Friday, December 13th, 2019 00:00 | By
Crimea. Photo/Courtesy

If one is free at heart, no man-made chains can bind one to servitude.”  These are the words of Steve Biko, South African anti-apartheid fighter and leader of the Black Consciousness Movement on the people right to self-determination.

Exactly a month ago—November 13—I  and a group of journalists on a media tour in Crimea, sat for a briefing on status of the semi-autonomous peninsular that, five years ago, voted in the words of Sergey Aksyonov, head of the  republic, “return home”.

Our meeting with the leaders of National Cultural Communities caucus comprising public, political, religious and local organisations was at the historic and iconic Livadia Palace, the venue of the famous February 11, 1945 Yalta Conference that plotted the World War II victory.

Here, the three leaders of the allied forces against Germany’s Adolf Hitler—Joseph Stalin of the Soviet Union, Winston Churchill (United Kingdom) and Franklin Roosevelt (United States)—sat and deliberated the defeat of the enemy—and this marked end of the war.  

Here, a 116-roomed architectural wonder, where the last of imperial Russian rulers, Tzar Nicholas II and family, enjoyed their summer, the trio declared: “We have considered and determined the military plans of the three allied powers for the final defeat of the common enemy...The timing, scope, and coordination of new and even more powerful blows to be launched by our armies and air forces into the heart of Germany from the East, West, North, and South have been fully agreed and planned in detail”.

Their common goal was anchored on words borrowed from the Atlantic Charter, an earlier declaration between Roosevelt and Churchill issues in 1941, which stated; “afford assurance that all the men in all the lands may live out their lives in freedom from fear and want.”

And we sat and listened to the speeches on the status of Crimea from the leaders in this cultural melting pot that is Sevastopol, the largest city on the peninsula and a major Black Sea port, the irony of the day was not lost on us.
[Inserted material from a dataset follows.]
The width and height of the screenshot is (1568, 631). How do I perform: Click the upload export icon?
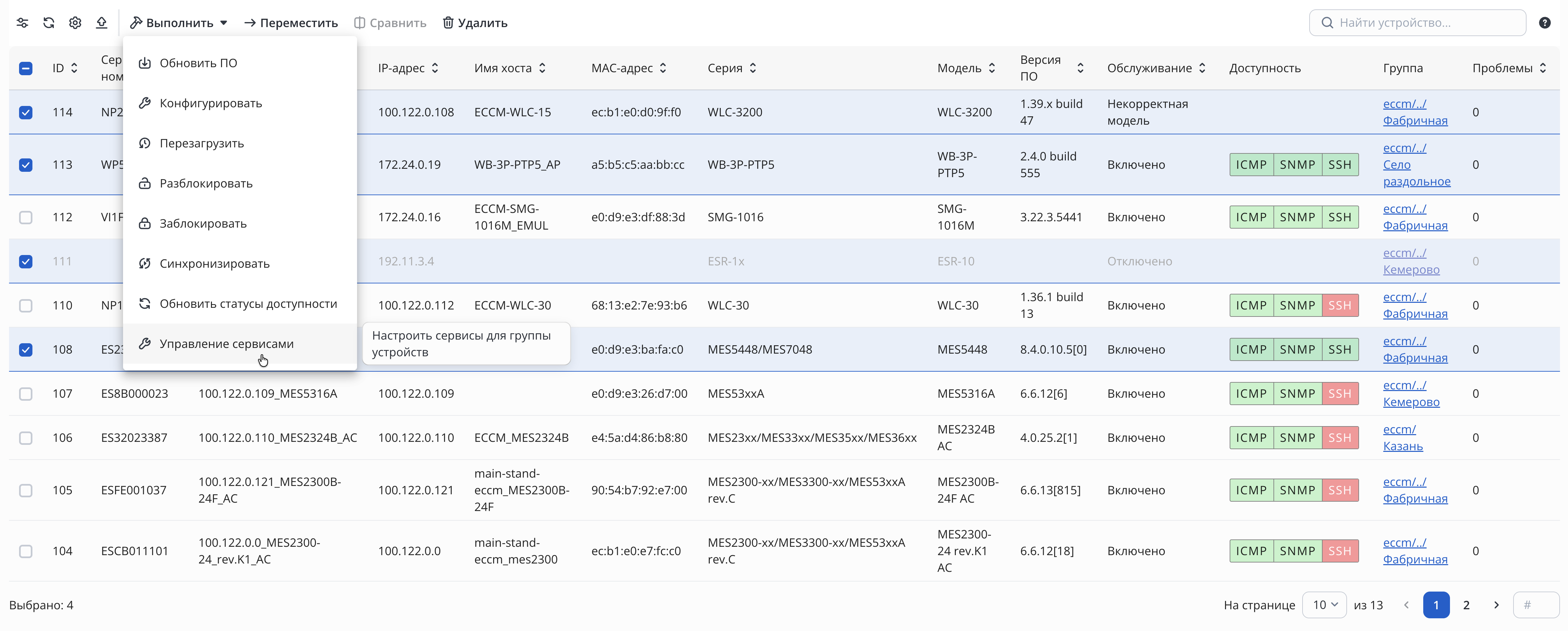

That a territory that hosted a meeting to herald a new dawn of freedom and peace in the world is today struggling to arise and free itself from the strangulation of sanctions imposed on it for trying to self-determine.

But its heroic spirit has not been crushed. Five years ago, the Crimeans voted to not just be part of Russia instead of Ukraine, but also to economically and socially liberate themselves.

This decision unsettled the geopolitical power play and balance, resulting in a clash pitting the US and its allies against Russia. To the West, Crimea belongs to Ukraine. 

In this war, it is the grass—the Crimeans on who the question of their identity and belonging rests— who are bearing the brunt of the zero-sum geopolitics game.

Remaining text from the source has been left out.